Any and all holes should be drilled oversize and filled with a mix of epoxy resin and Micro-fibres then re drilled to the required size after curing.

This protection for balsa and support the added stress if thru bolting.

When thru bolting it's also important to spread the load by adding more Micro-fibres and resin between the backing plate and the underside of the deck.

Also note all backing plated should have well rounded corners on ALL edges.

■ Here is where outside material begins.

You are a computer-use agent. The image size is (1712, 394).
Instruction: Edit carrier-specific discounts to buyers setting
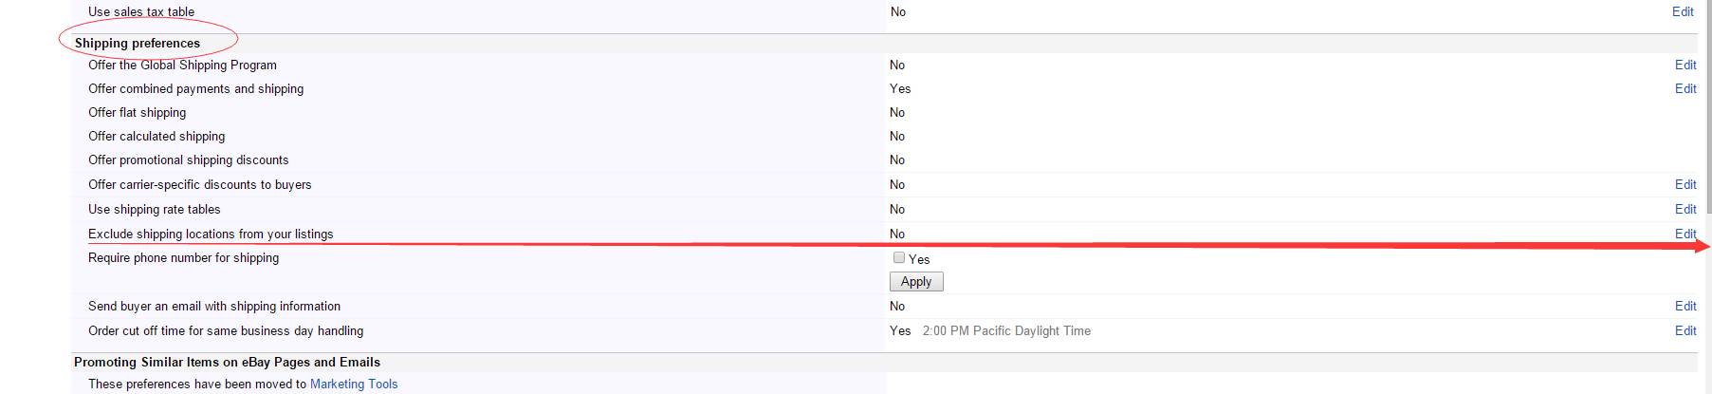1685,184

Good luck and fair winds. :)

Sounds complicated & clearly I am going to have to get a book out the library if I acquire a boat with a balsa core.
It has occurred to me that you can probably detect trouble by tapping the deck with something like a light wooden mallet.A sound deck should give a good resonance where as a dodgy one would give a dull thud?
 
Sounds complicated & clearly I am going to have to get a book out the library if I acquire a boat with a balsa core.
It has occurred to me that you can probably detect trouble by tapping the deck with something like a light wooden mallet.A sound deck should give a good resonance where as a dodgy one would give a dull thud?

I was going to suggest just that.A deck in good shape will always give off a sharp sound.
 
Sounds complicated & clearly I am going to have to get a book out the library if I acquire a boat with a balsa core.
It has occurred to me that you can probably detect trouble by tapping the deck with something like a light wooden mallet.A sound deck should give a good resonance where as a dodgy one would give a dull thud?

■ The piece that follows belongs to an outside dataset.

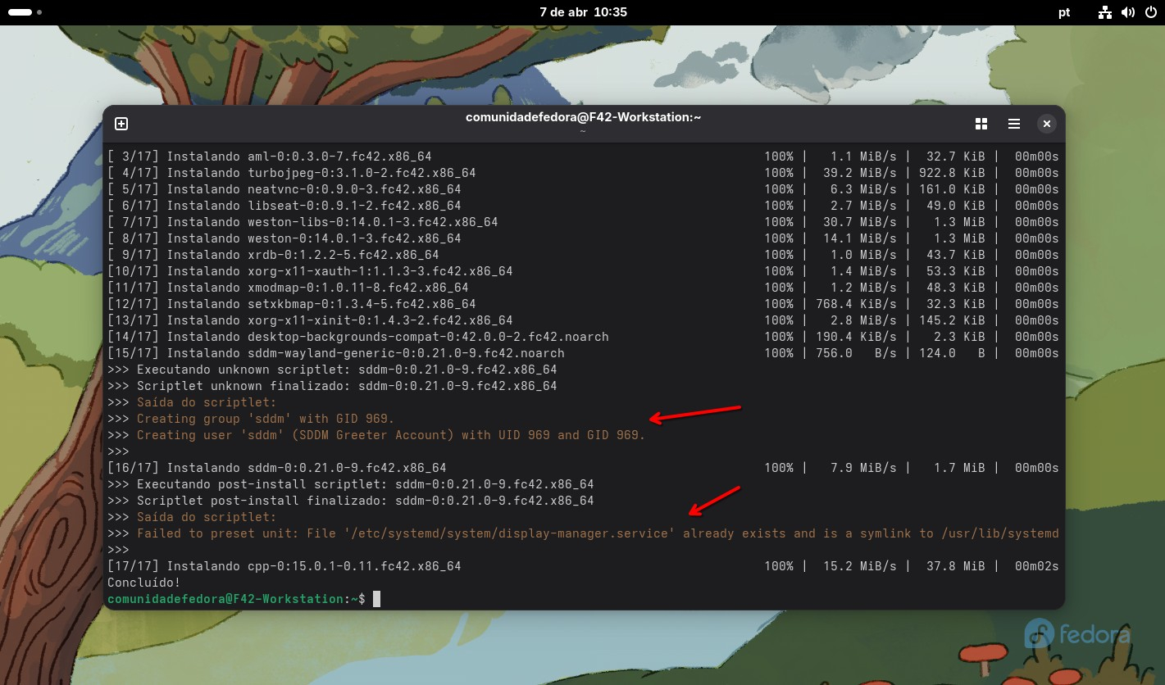
Task: Click the "Creating group 'sddm'" output line
Action: coord(265,419)
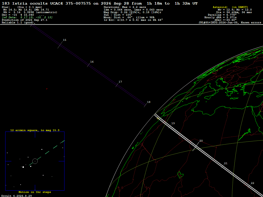The width and height of the screenshot is (263, 197).
Task: Click time marker 17 on the path
Action: pos(120,82)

That's a good start, but if the price is anything significant, you do need a surveyor to run a moisture meter all over her...

It is possible to repair rotted balsa cored decks - there are some commercial solutions around - but it is expensive and a lot of work - particularly if you want it to look good when you've finished.
 
GRP Maintenance and Repair Book To Download

Sounds complicated & clearly I am going to have to get a book out the library if I acquire a boat with a balsa core.....

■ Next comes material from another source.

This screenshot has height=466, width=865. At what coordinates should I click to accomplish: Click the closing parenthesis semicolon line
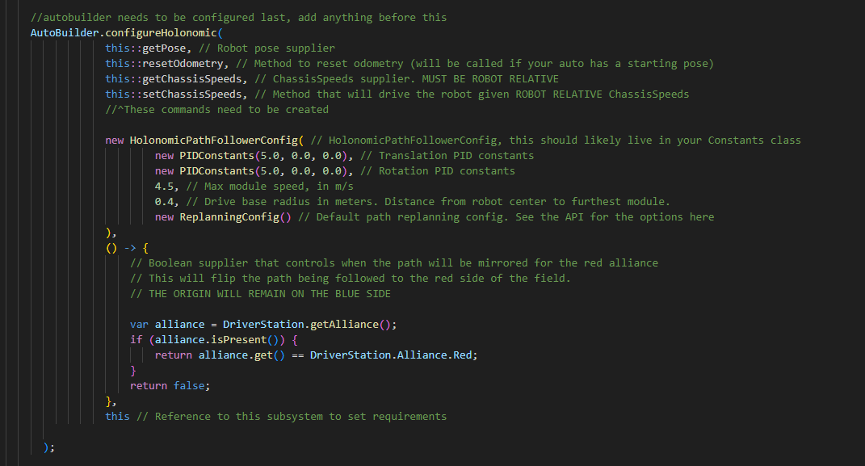49,447
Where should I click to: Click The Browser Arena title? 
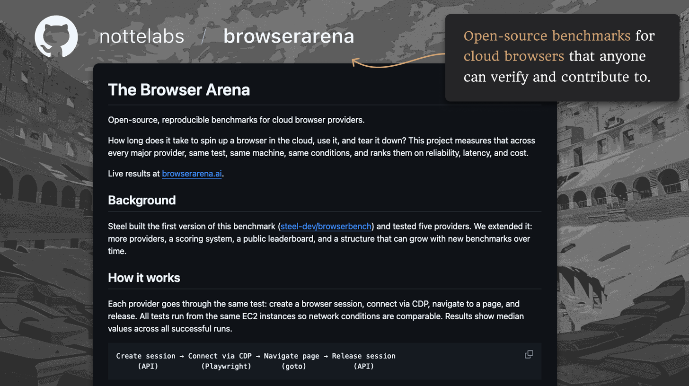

Better than the library, why dont you download your own Fiberglass Boat Repair Book. A very useful book I have found. Good for most GRP work and certainly includes balsa cored deck repairs.
 
If you're looking at the cheap Arpege the deck is less of a worry than the osmosis :) There are a few threads on here about this boat although I think someone is in the process of buying it?

I understand that an Arpege has no main bulkhead. So if the deck has no strength in it, whats keeping the shroud base apart? Probably worse than osmosis....
 
I understand that an Arpege has no main bulkhead. So if the deck has no strength in it, whats keeping the shroud base apart? Probably worse than osmosis....

They have a main bulkhead but it's quite possible that it is attached to the fiberglass lining.I don't know of any problems in that area.
 
That's a good start, but if the price is anything significant, you do need a surveyor to run a moisture meter all over her...

It is possible to repair rotted balsa cored decks - there are some commercial solutions around - but it is expensive and a lot of work - particularly if you want it to look good when you've finished.

Thanks for that advice but I am unlikely to afford a surveyor.Might have a crack at buying one of those water meters on ebay if my infatuation with this particular make & type of boat persists.
 
Better than the library, why dont you download your own Fiberglass Boat Repair Book. A very useful book I have found. Good for most GRP work and certainly includes balsa cored deck repairs.

Thanks very much for that link very helpful.I don't suppose you have one for people like me that have never owned a diesel before & need to check the things out/maintain them?
Something that points out which are good & which are bad would also be wonderful.
 
Thanks for that advice but I am unlikely to afford a surveyor.Might have a crack at buying one of those water meters on ebay if my infatuation with this particular make & type of boat persists.

If the boat is of any value you cannot afford not to have a surveyor unless you are prepared to end up with a worthless boat then have difficulty in getting rid of it!

Its OK if you have the knowledge and confidence to make your own assessment and live with the consequences, but if you want to buy a relatively trouble free boat then a professional opinion is worth it.